Brookfield Infrastructure Partners
Brookfield Infrastructure Partners (TSX:BIP.UN)(NYSE:BIP) owns utility operations globally. It has electric transmission and distribution lines in Brazil and Australia in addition to natural gas pipelines in North America, India, and South America. The company also owns and operates infrastructure assets, such as toll roads, railroads, energy midstream assets, data centres, cell towers, and data transmission assets, among others.
Brookfield is further diversifying its revenue stream after it inked a deal with tech giant Intel. The two companies have collaborated to build a fabrication facility in Arizona.

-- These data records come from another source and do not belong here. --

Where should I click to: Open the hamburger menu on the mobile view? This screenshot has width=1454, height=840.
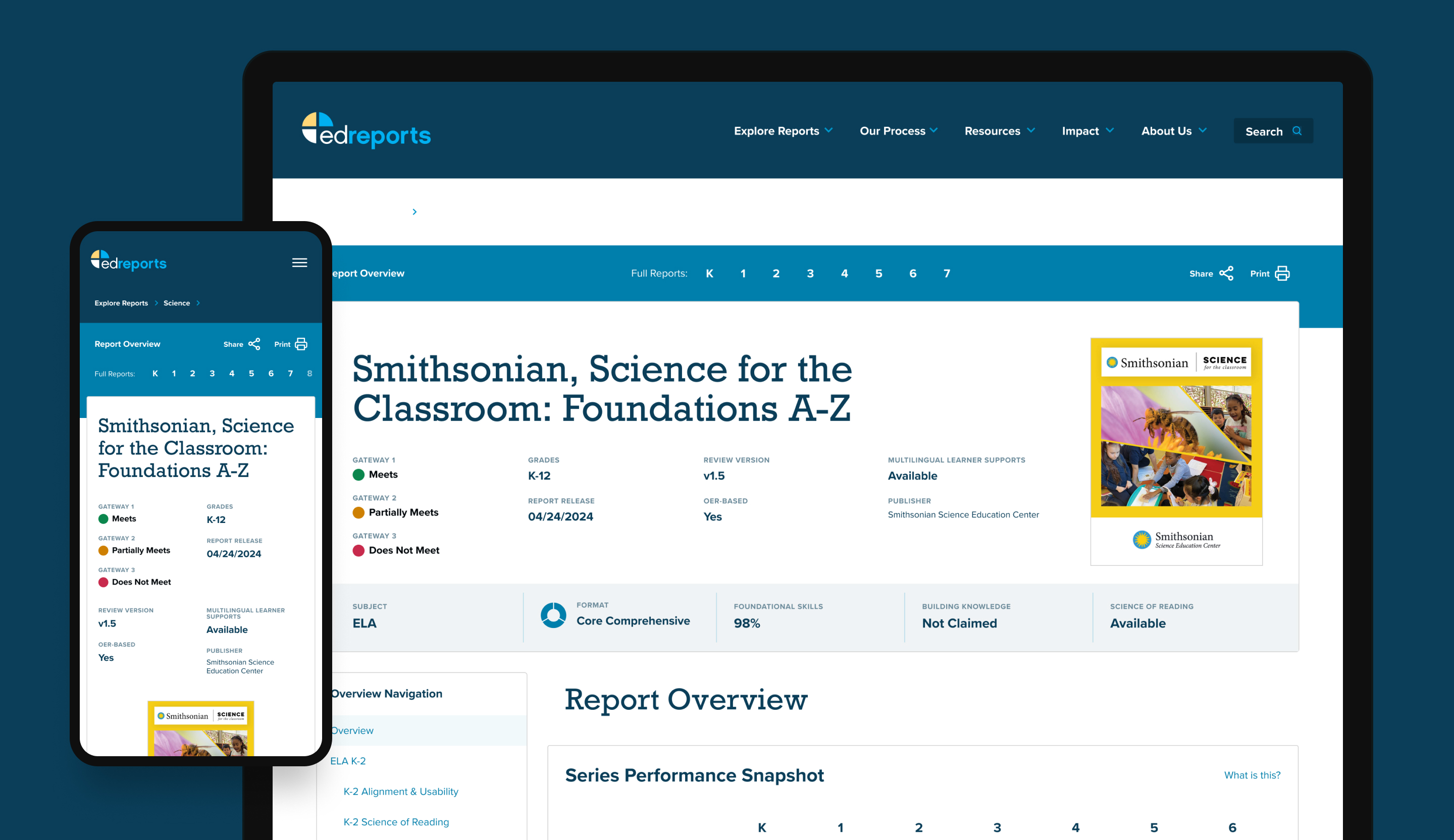[x=299, y=262]
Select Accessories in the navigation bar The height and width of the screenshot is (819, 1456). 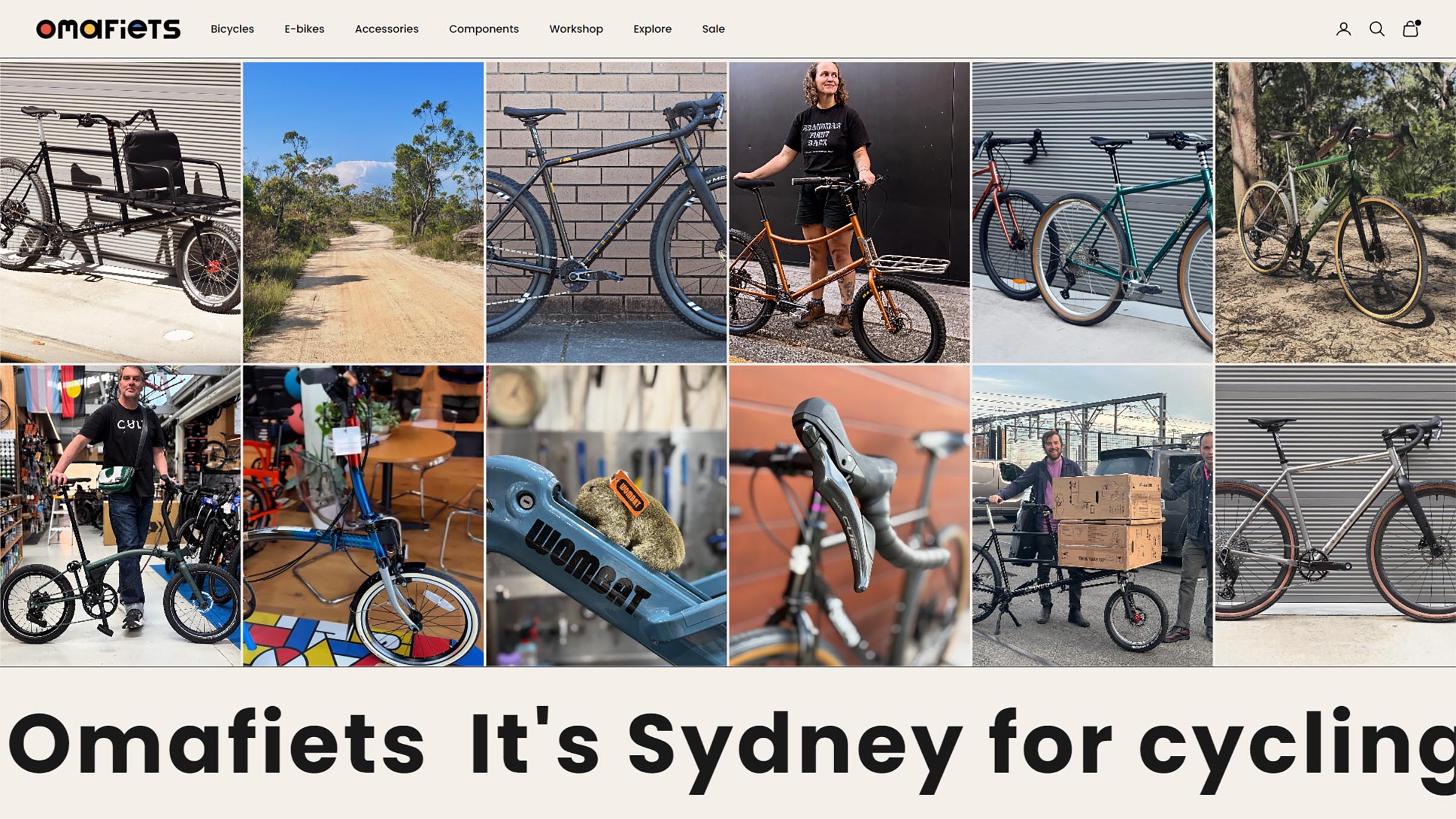click(386, 29)
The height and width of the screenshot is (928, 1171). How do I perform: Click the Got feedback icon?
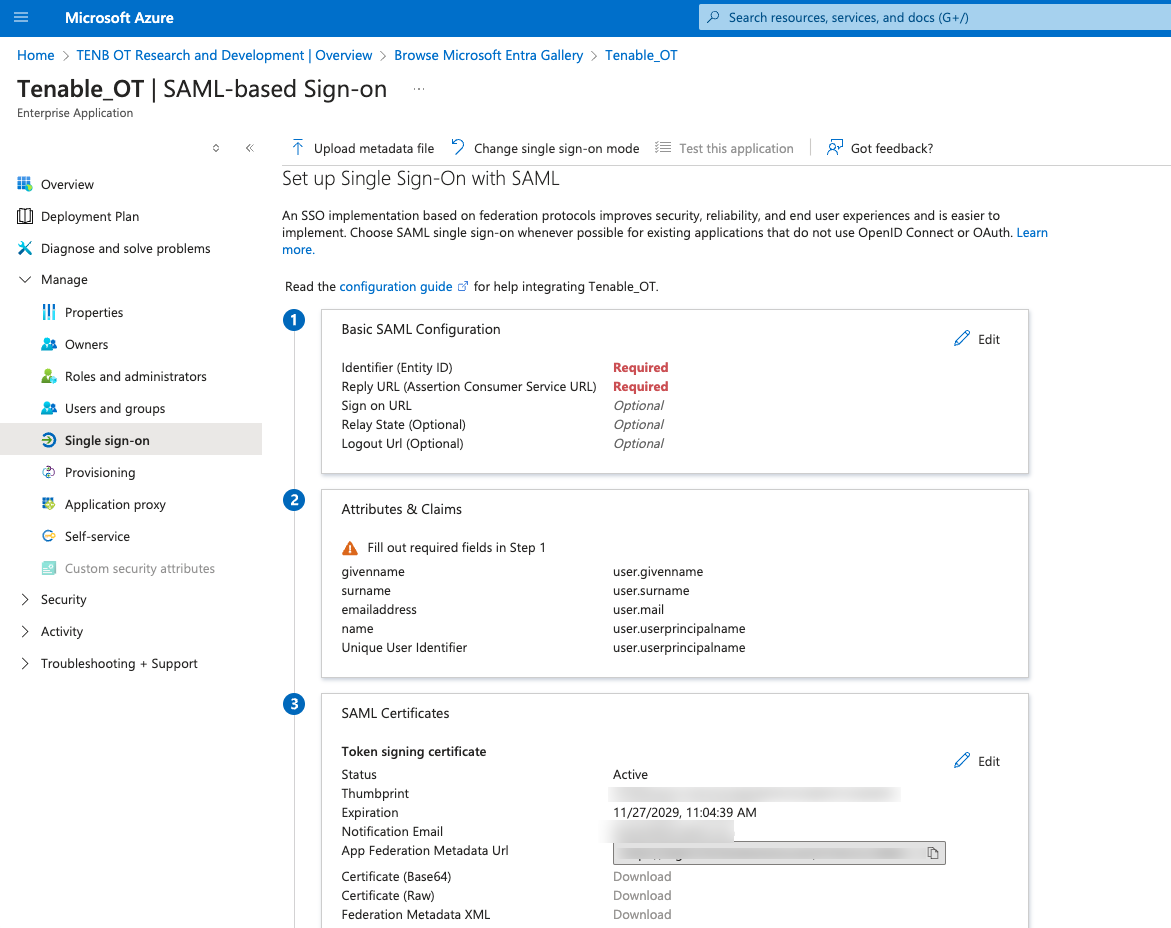click(x=835, y=148)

Shares of Brookfield are trading just 7% below record highs, and the stock has returned 381% to investors in the last 10 years. Despite its outsized gains, Brookfield Infrastructure offers investors a dividend yield of 3.4%. It’s also trading at a discount of almost 40% compared to average analyst price target estimates.
Loblaw Companies
A food and pharmacy company, Loblaw (TSX:L) provides a range of essential products to its customers. While several indices are trading in the red this year, Loblaw stock has gained close to 13% in 2022, showcasing its resilient business model.
While it’s part of a boring sector, Loblaw has returned close to 400% to investors in dividend-adjusted gains since September 2012. Its forward yield stands at 1.4%, given Loblaw pays shareholders a dividend of $1.62 per share.
Loblaw stock is valued at 17.4 times forward earnings, which is quite steep for a grocery chain. But the company is forecast to increase adjusted earnings by almost 20% in 2022, indicating it also enjoys pricing power.
Loblaw recently collaborated with DoorDash, which should drive its grocery-delivery sales higher in the future. The stock is trading at a discount of 12% compared to average price target estimates.
Hydro One
The final stock on my list is Hydro One (TSX:H), a Canada-based electricity transmission and distribution company. Investors can invest in Hydro One and participate in the transformation of a premium large-scale utility.
Hydro One is among the largest electrical utilities in North America, with a strong investment-grade balance sheet in the utility sector. It operates in a stable and collaborative rate-regulated environment, enabling Hydro One to derive stable cash flows across market cycles.
It pays investors annual dividends of $1.12 per share, indicating a forward yield of 3.1%. The company has a payout ratio of between 70% and 80%, allowing it to keep expanding its rate base and strengthen its balance sheet over time.
Hydro One stock went public in November 2015 and has since returned 62% to investors. After adjusting for dividends, total returns are closer to 111%.